>> begin

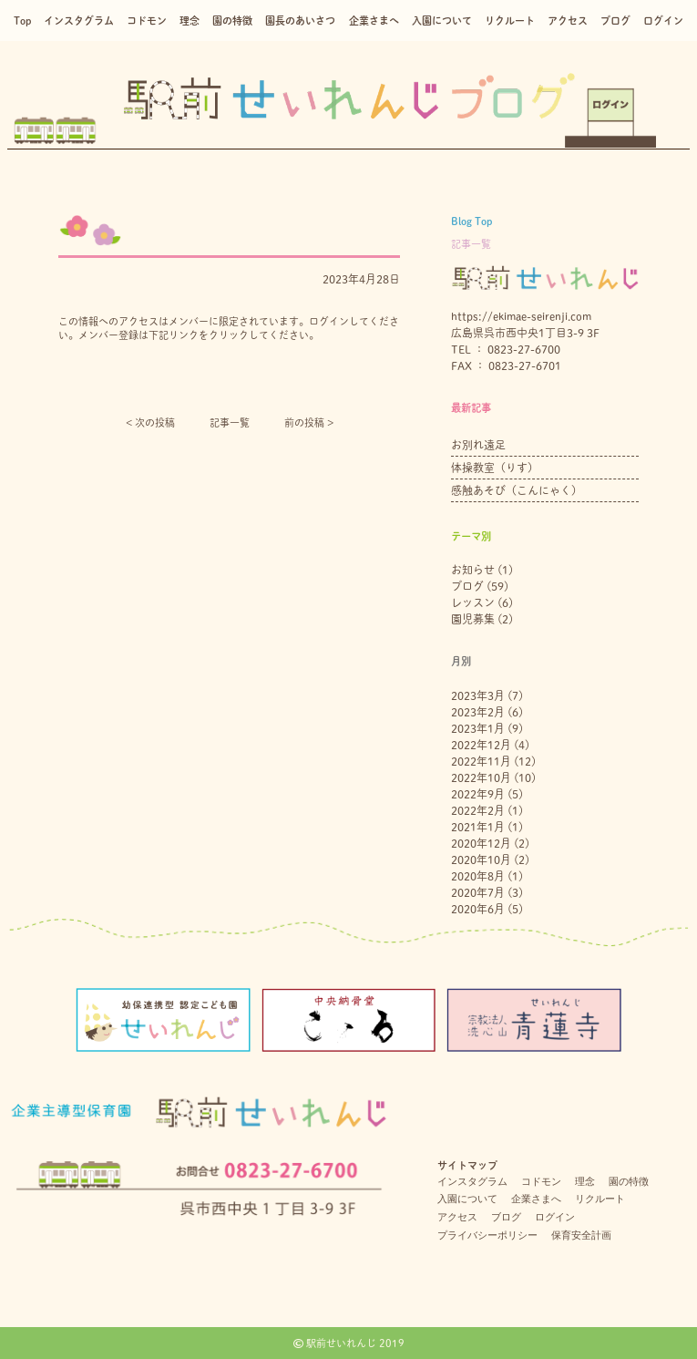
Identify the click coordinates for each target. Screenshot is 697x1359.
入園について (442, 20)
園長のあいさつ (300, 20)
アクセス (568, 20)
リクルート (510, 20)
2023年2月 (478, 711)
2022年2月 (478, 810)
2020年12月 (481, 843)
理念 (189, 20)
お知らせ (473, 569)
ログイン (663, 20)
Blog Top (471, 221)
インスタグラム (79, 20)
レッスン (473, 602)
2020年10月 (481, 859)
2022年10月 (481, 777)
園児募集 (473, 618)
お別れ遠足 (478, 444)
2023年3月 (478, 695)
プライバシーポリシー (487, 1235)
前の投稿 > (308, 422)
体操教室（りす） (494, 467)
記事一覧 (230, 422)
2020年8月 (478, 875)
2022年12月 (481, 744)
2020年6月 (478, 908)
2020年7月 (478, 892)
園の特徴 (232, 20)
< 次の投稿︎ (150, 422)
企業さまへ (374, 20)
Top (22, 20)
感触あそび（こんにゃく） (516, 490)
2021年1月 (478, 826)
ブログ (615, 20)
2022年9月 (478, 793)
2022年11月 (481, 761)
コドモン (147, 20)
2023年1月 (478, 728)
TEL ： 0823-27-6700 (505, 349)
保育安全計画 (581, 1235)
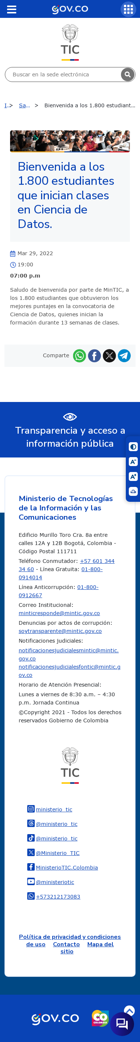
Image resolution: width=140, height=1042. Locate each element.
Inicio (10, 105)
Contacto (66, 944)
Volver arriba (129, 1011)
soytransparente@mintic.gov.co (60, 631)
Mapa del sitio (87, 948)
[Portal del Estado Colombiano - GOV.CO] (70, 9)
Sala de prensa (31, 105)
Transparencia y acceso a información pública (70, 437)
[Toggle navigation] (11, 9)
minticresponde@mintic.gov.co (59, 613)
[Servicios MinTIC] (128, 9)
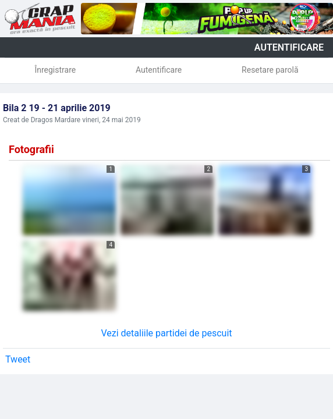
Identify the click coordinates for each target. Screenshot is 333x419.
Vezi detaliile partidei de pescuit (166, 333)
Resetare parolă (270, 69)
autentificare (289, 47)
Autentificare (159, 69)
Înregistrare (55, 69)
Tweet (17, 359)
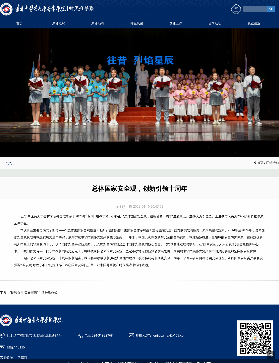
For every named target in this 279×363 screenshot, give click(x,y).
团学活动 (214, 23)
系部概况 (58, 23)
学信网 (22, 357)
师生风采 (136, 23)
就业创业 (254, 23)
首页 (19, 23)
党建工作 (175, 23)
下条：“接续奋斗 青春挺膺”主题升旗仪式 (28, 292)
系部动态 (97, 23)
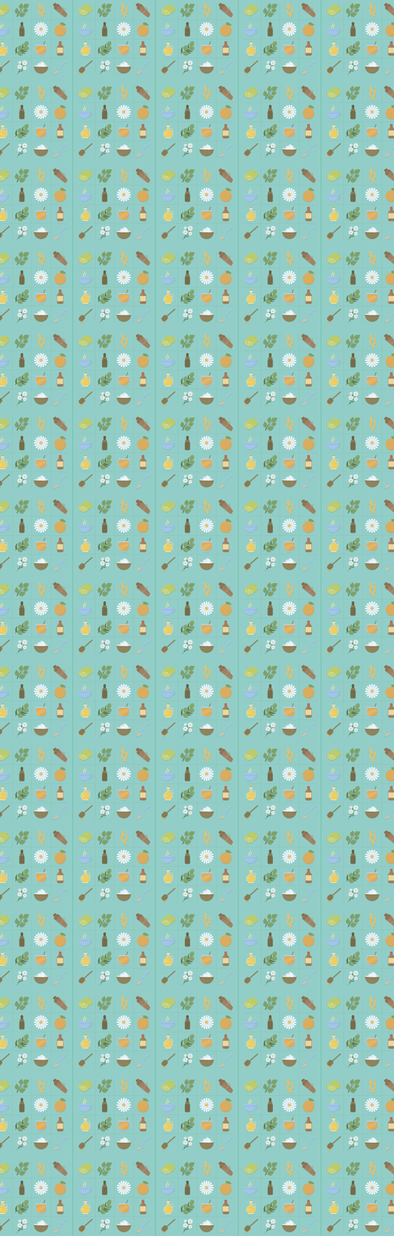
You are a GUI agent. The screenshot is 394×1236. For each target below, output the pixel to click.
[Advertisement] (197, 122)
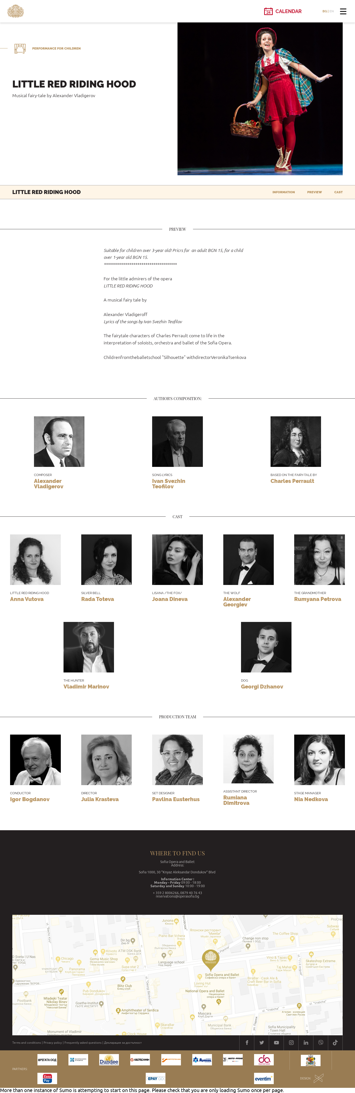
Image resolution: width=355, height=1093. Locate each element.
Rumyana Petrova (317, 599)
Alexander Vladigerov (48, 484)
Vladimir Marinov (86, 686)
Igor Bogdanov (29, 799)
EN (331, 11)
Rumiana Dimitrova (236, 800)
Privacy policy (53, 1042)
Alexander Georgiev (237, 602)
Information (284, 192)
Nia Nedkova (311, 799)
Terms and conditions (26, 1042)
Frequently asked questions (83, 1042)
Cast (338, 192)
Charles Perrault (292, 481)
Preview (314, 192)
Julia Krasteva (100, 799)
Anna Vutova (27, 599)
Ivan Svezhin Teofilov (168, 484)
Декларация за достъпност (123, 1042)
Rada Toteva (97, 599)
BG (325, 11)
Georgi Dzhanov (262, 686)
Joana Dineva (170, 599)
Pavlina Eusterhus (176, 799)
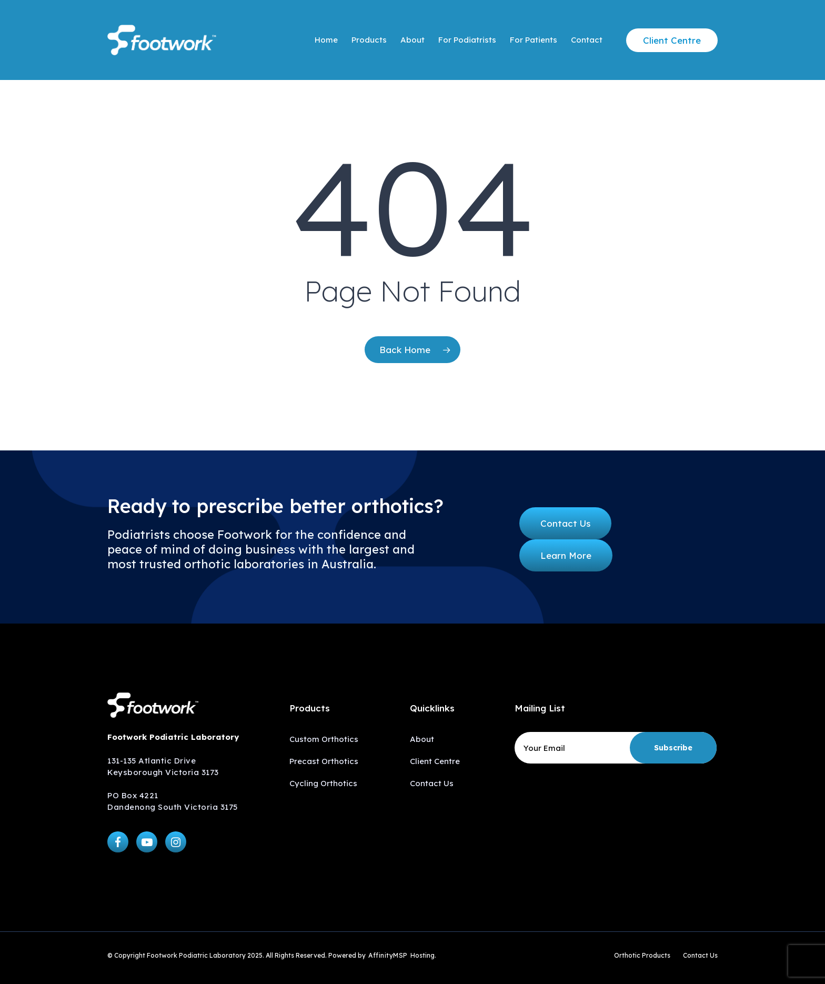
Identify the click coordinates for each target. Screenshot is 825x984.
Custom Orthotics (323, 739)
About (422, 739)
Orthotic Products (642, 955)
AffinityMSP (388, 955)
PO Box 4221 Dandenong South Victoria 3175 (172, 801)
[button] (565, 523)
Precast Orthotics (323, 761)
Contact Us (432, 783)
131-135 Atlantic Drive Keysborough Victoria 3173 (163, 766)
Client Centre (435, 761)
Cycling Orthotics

>> end

▶ **Exercise**:
Rewrite every entry above, replacing "Identify the click coordinates" with "Find the click positions" and keeping everything else the same. Leave the pictures out.

▶ **Answer to the task**:
Find the click positions for each target. Screenshot is 697x1359.
入園について (442, 20)
園長のあいさつ (300, 20)
アクセス (568, 20)
リクルート (510, 20)
2023年2月 (478, 711)
2022年2月 (478, 810)
2020年12月 (481, 843)
理念 (189, 20)
お知らせ (473, 569)
ログイン (663, 20)
Blog Top (471, 221)
インスタグラム (79, 20)
レッスン (473, 602)
2020年10月 (481, 859)
2022年10月 (481, 777)
園児募集 (473, 618)
お別れ遠足 (478, 444)
2023年3月 (478, 695)
プライバシーポリシー (487, 1235)
前の投稿 > (308, 422)
体操教室（りす） (494, 467)
記事一覧 (230, 422)
2020年8月 (478, 875)
2022年12月 (481, 744)
2020年6月 (478, 908)
2020年7月 (478, 892)
園の特徴 (232, 20)
< 次の投稿︎ (150, 422)
企業さまへ (374, 20)
Top (22, 20)
感触あそび（こんにゃく） (516, 490)
2021年1月 (478, 826)
ブログ (615, 20)
2022年9月 (478, 793)
2022年11月 (481, 761)
コドモン (147, 20)
2023年1月 (478, 728)
TEL ： 0823-27-6700 (505, 349)
保育安全計画 (581, 1235)
Image resolution: width=140, height=1042. Locate each element.
Inicio (10, 105)
Contacto (66, 944)
Volver arriba (129, 1011)
soytransparente@mintic.gov.co (60, 631)
Mapa del sitio (87, 948)
[Portal del Estado Colombiano - GOV.CO] (70, 9)
Sala de prensa (31, 105)
Transparencia y acceso a información pública (70, 437)
[Toggle navigation] (11, 9)
minticresponde@mintic.gov.co (59, 613)
[Servicios MinTIC] (128, 9)
Find the click positions for each target. Screenshot is 333x419.
Vezi detaliile partidei de pescuit (166, 333)
Resetare parolă (270, 69)
autentificare (289, 47)
Autentificare (159, 69)
Înregistrare (55, 69)
Tweet (17, 359)
For every named target in this 279×363 screenshot, give click(x,y).
团学活动 (214, 23)
系部概况 (58, 23)
学信网 (22, 357)
师生风采 (136, 23)
就业创业 (254, 23)
首页 (19, 23)
党建工作 (175, 23)
下条：“接续奋斗 青春挺膺”主题升旗仪式 (28, 292)
系部动态 (97, 23)
You are a GUI agent. The screenshot is 394×1236. For each target below, output the pixel to click.
[Advertisement] (197, 122)
Image resolution: width=355, height=1093. Locate each element.
Rumyana Petrova (317, 599)
Alexander Vladigerov (48, 484)
Vladimir Marinov (86, 686)
Igor Bogdanov (29, 799)
EN (331, 11)
Rumiana Dimitrova (236, 800)
Privacy policy (53, 1042)
Alexander Georgiev (237, 602)
Information (284, 192)
Nia Nedkova (311, 799)
Terms and conditions (26, 1042)
Frequently asked questions (83, 1042)
Cast (338, 192)
Charles Perrault (292, 481)
Preview (314, 192)
Julia Krasteva (100, 799)
Anna Vutova (27, 599)
Ivan Svezhin Teofilov (168, 484)
Декларация за достъпност (123, 1042)
Rada Toteva (97, 599)
BG (325, 11)
Georgi Dzhanov (262, 686)
Joana Dineva (170, 599)
Pavlina Eusterhus (176, 799)
Find the click positions for each target. Screenshot is 825x984.
Custom Orthotics (323, 739)
About (422, 739)
Orthotic Products (642, 955)
AffinityMSP (388, 955)
PO Box 4221 Dandenong South Victoria 3175 (172, 801)
[button] (565, 523)
Precast Orthotics (323, 761)
Contact Us (432, 783)
131-135 Atlantic Drive Keysborough Victoria 3173 (163, 766)
Client Centre (435, 761)
Cycling Orthotics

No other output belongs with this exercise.